Sementara bar terpaksa ditutup di Los Angeles, pub Irlandia mulai menuangkan bir untuk pertama kalinya dalam 15 minggu, ketika Eropa -- masih benua yang paling terpukul -- terus dibuka setelah melihat jumlah kasus baru turun.

"Guinness baik untukmu," gurau Mark O'Mahony -- orang pertama yang memesan satu pint dengan sarapan di pub Dublin. "Tanpanya, itu tidak terlalu baik selama 15 minggu."

Di Inggris yang berdekatan, Perdana Menteri Boris Johnson mengatakan negaranya telah mengalami "kejutan besar" ketika ia bersiap untuk meluncurkan program stimulus besar.

Pemerintahnya masih berencana untuk membuka kembali pub, restoran, dan penata rambut di seluruh Inggris pada 4 Juli, bahkan ketika memperingatkan mungkin harus menutup kota Leicester karena lonjakan kasus.

Sementara itu, Kanselir Jerman Angela Merkel dan Presiden Prancis Emmanuel Macron menyerukan dana pemulihan yang "kuat" dan "efisien" untuk Uni Eropa.

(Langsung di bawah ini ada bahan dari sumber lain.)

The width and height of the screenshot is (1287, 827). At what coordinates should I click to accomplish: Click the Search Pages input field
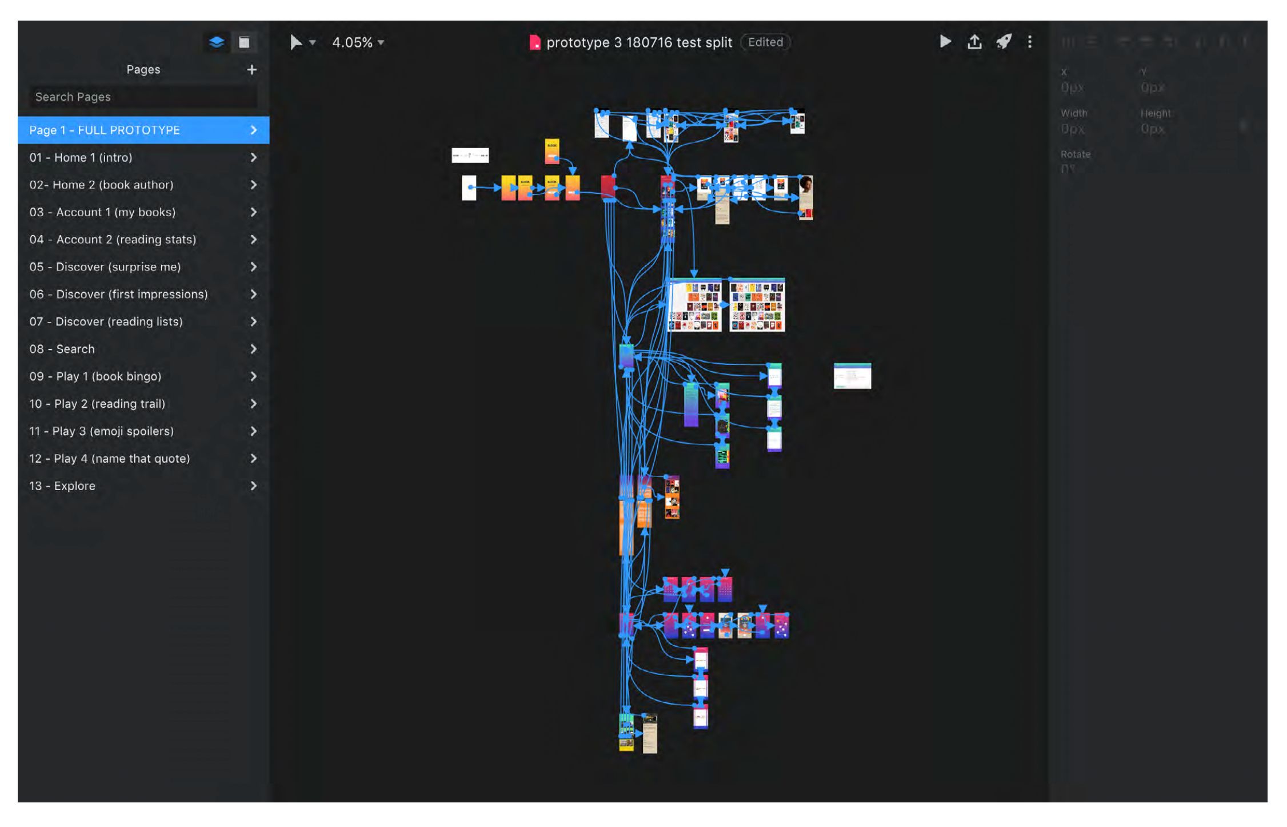tap(142, 96)
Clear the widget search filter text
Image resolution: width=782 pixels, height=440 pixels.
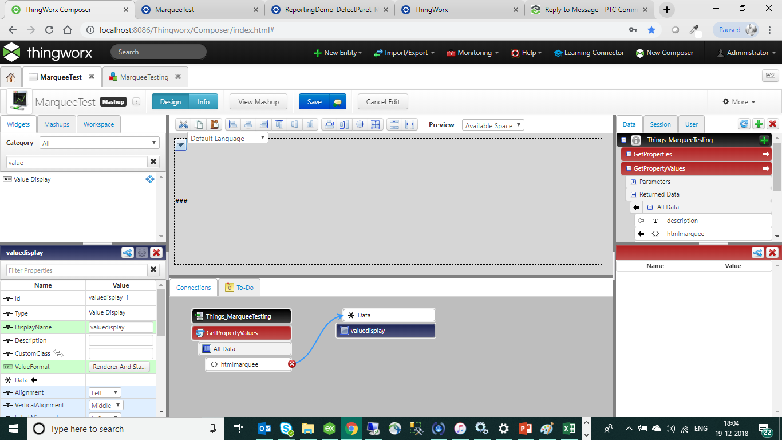(153, 162)
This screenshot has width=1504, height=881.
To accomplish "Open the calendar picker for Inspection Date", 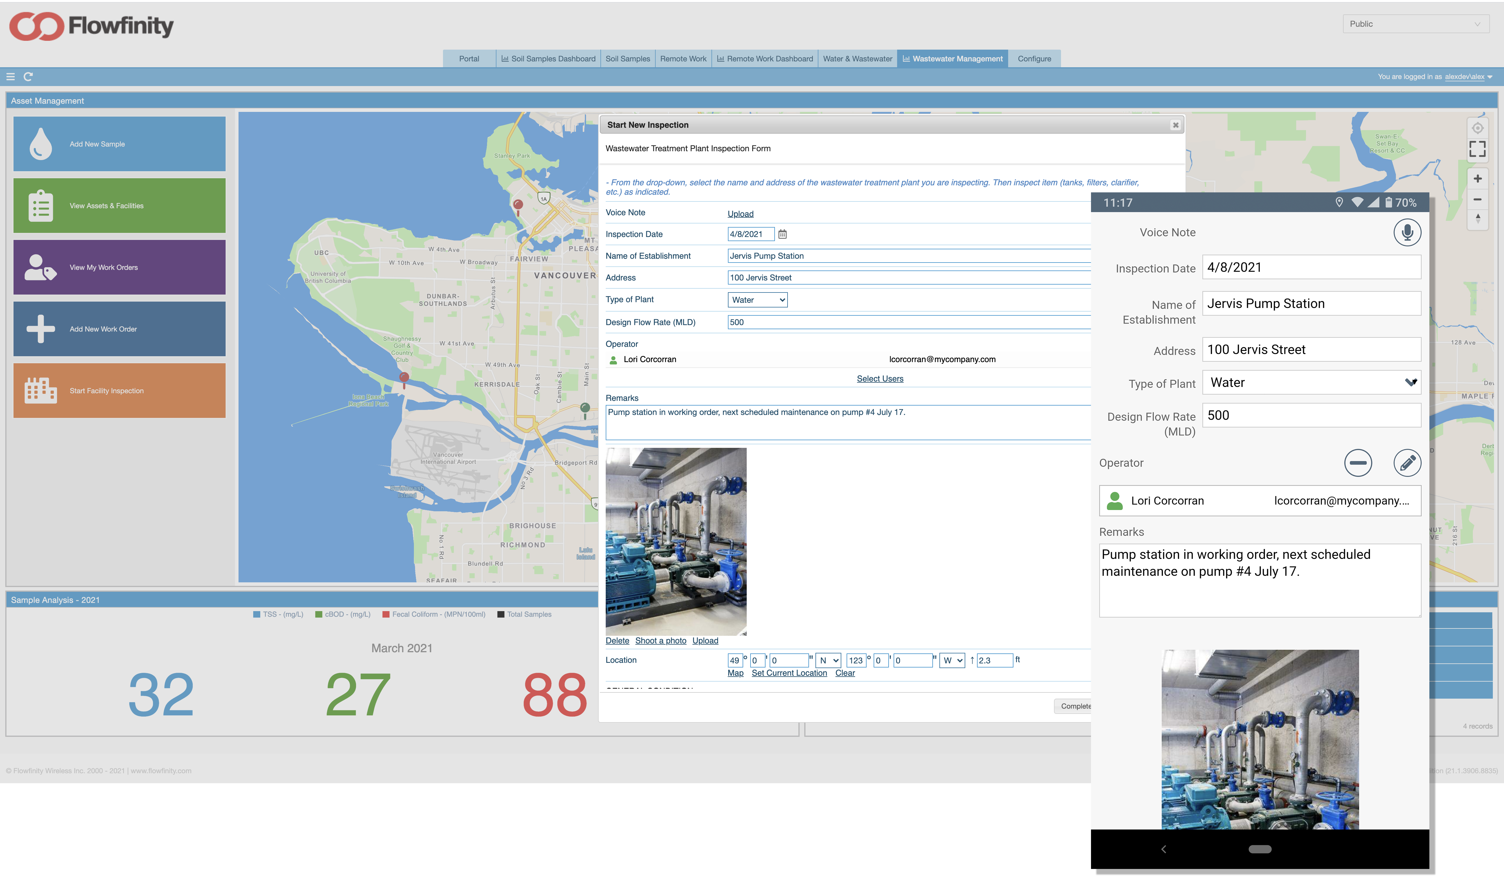I will click(x=782, y=234).
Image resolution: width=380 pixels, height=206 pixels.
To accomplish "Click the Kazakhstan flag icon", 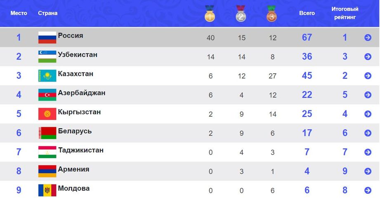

Di Jerman yang telah dipuji karena telah menangani wabah COVID-19, negara bagian Rhine-Westphalia Utara memperpanjang penutupan di sebuah distrik yang dihantam keras oleh wabah rumah pemotongan hewan.

Di negara tetangga Swiss, panitia mengatakan bahwa Geneva International Motor Show 2021 dibatalkan, setelah membatalkan acara tahun ini.

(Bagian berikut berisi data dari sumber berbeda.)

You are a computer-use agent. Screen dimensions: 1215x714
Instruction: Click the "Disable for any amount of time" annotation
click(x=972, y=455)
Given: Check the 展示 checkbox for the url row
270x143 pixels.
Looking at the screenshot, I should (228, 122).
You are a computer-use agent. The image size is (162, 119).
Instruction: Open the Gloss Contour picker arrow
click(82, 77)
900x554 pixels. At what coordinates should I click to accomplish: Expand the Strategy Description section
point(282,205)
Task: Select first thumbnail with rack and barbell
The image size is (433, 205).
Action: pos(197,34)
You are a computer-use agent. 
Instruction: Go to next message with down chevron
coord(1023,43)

Presiden Kazakhstan memerintahkan kembalinya langkah-langkah kuncian pada Senin setelah rumah sakit memperingatkan mereka kehabisan tempat tidur, sementara Serbia mewajibkan pemakaian masker di ruang tertutup setelah kasusnya melonjak.

China telah memberlakukan penutupan ketat pada hampir setengah juta orang di provinsi di sekitar Beijing untuk mengatasi klaster baru.

Negara yang paling terkena dampak di Timur Tengah, Iran, melaporkan 162 kematian lagi padaSenin, yang merupakan jumlah tertinggi satu hari, sehari setelah negara itu juga mewajibkan pemakaian masker untuk pertemuan di dalam ruangan.

Banyak negara bagian AS selatan dan barat di mana virus paling merajalela adalah tempat para pemimpin negara bagian telah mendorong untuk pembukaan kembali lebih awal.

Sementara partai oposisi Demokrat mendesak Trump untuk mengeluarkan kembali deklarasi darurat tentang virus corona, Sekretaris Pers Gedung Putih Kayleigh McEnany mengatakan Senin, presiden "tidak tertarik" untuk melakukannya.

"Presiden selalu mengatakan akan ada bara api, tetapi dia selalu mengatakan bahwa obatnya tidak bisa lebih buruk daripada masalahnya," katanya kepada Fox News.

Distrik teater Broadway yang ikonis di New York akan tetap ditutup hingga akhir tahun, asosiasi perdagangannya mengatakan Senin.

India, yang secara bertahap mengurangi penutupan secara nasional, mencatat rekor harian 18.500 kasus baru dan 385 kematian baru pada Sabtu.

"Orang-orang berjuang untuk memberi makan keluarga mereka," katanya. "Apa yang bisa kita lakukan?"